Shareholders of most gold exchange-traded funds have had a rough start to the year as gold ETFs that profit on gold or gold stock gains have trended downward. The opposite has been true for several gold ETFs that profit as gold and gold stocks fall. More on that later however.

Popular long-only physical gold funds SPDR Gold Shares Trust (GLD) and iShares Gold Trust (IAU) have both declined about 6% so far this year. Among funds focused on miners, the Market Vectors Gold Miners Index ETF (GDX) is down 20%. The pain from these declines may have been a little less for gold investors if the S&P 500 had not accelerated more than 7% year-to-date.

It now appears the 2013 consensus for gold has turned bearish as investment banks around the world are downgrading their outlook. This is in spite of increased buying by central banks and Asian countries.

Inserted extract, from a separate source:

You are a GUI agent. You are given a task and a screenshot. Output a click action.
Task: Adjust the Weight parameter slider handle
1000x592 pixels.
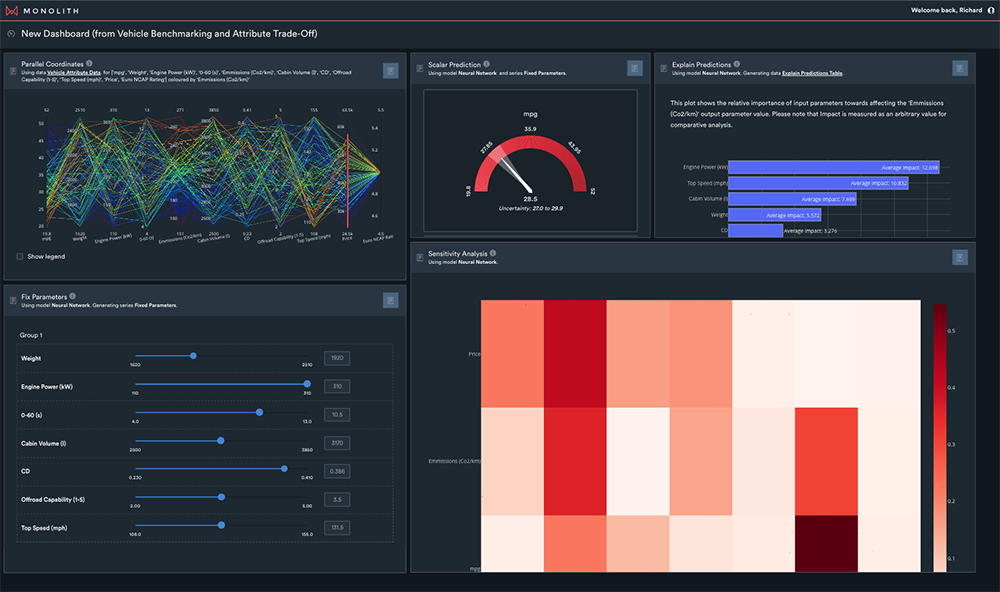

For investors who believe the scarcity of gold will ultimately prove to be a large return driver, this current slump may be a great entry point. As many gold bulls point out, dips over the past 10 years have led to healthy gains for investors. Whether gold can continue its 12-year streak of gains is the big question in 2013.

Meanwhile, gold ETFs that profit as gold falls are positive for the year. How positive you ask? The leading short gold ETF, Direxion Daily Gold Miners Bear 3X Shares (DUST), is up more than 76% year-to-date. The fund seeks to deliver -300% of the daily performance of an index of gold mining stocks.

As always, be sure to read and fully understand the prospectus available for every investment product––especially one that is leveraged––before considering an investment.